Vietnam Veterans of America applauds the move
by Secretary of Veterans Affairs James Nicholson to seek bids from private
companies to monitor the credit of all veterans and active-duty military
personnel who may be at risk as a result of the largest personal data
information breach in history.
“This move to pay for the
credit monitoring for all veterans and active-duty servicemen and women who
may be a risk is a good move by secretary Nicholson, and we commend him for
it,” said VVA National President John Rowan. “Since the Secretary is
seeking bids for this service, the cost is still unclear. However, VVA is
adamantly opposed to any further diminishment of VA health care and other
vital services that are already under-funded to pay for this. While we share
the Secretary’s commitment that this must be paid for with added funds, the
Office of Management & Budget (OMB), the President, and Congress must move
to find these additional funds.”
Rowan said that Sec.
Nicholson’s announcement is “a good first step toward addressing one aspect
of the issues uncovered by the data theft. The questions of what the VA
Policy & Planning office was doing with confidential and privileged
information on individual veterans and active-duty service members still
have not been addressed, much less satisfactorily answered,” he said.
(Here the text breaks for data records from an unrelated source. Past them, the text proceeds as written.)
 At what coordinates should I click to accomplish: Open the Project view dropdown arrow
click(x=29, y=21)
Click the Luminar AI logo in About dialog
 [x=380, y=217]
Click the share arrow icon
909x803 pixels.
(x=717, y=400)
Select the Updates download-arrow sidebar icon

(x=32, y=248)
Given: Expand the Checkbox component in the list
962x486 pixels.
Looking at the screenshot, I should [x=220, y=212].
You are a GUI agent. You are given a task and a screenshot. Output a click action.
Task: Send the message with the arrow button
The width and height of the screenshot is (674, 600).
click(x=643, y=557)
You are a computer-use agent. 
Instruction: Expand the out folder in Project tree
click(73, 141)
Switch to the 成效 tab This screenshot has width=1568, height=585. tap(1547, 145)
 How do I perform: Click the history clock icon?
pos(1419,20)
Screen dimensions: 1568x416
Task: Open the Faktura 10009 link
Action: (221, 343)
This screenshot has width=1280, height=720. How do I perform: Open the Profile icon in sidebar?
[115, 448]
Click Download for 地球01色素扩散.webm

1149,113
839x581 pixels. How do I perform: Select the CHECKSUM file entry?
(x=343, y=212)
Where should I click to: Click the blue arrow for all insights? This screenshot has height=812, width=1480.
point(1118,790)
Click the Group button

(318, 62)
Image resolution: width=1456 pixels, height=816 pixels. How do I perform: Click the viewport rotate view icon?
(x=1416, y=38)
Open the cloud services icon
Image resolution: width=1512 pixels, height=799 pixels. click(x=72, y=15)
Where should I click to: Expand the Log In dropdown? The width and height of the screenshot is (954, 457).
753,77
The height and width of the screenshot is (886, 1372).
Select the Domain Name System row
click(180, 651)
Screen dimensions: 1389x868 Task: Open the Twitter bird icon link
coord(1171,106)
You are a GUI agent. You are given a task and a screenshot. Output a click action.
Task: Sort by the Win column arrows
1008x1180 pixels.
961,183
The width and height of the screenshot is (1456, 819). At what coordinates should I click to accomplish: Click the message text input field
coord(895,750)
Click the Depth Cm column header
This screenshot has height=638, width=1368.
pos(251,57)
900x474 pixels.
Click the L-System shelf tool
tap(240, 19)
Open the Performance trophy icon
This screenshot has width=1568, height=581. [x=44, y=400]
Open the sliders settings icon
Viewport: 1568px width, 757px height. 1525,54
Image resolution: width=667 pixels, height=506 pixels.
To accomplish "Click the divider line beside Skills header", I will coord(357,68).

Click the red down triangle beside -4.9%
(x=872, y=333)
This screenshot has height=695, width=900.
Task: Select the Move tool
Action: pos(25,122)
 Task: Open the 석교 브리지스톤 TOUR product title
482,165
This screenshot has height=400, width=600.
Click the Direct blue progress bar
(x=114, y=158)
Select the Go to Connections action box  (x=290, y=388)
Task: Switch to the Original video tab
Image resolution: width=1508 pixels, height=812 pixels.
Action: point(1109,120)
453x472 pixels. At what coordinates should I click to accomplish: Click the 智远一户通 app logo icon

Questions have been raised
as to whether they had legitimate reason to have Social Security data,
disability codes and percentages, and other information about individuals in
that office. What work were they doing? Since OMB or the White House had to
have helped them get this data from other agencies, what was the purpose?
These are but a few of the unanswered questions that remain, and that must
be satisfactorily answered, and soon.”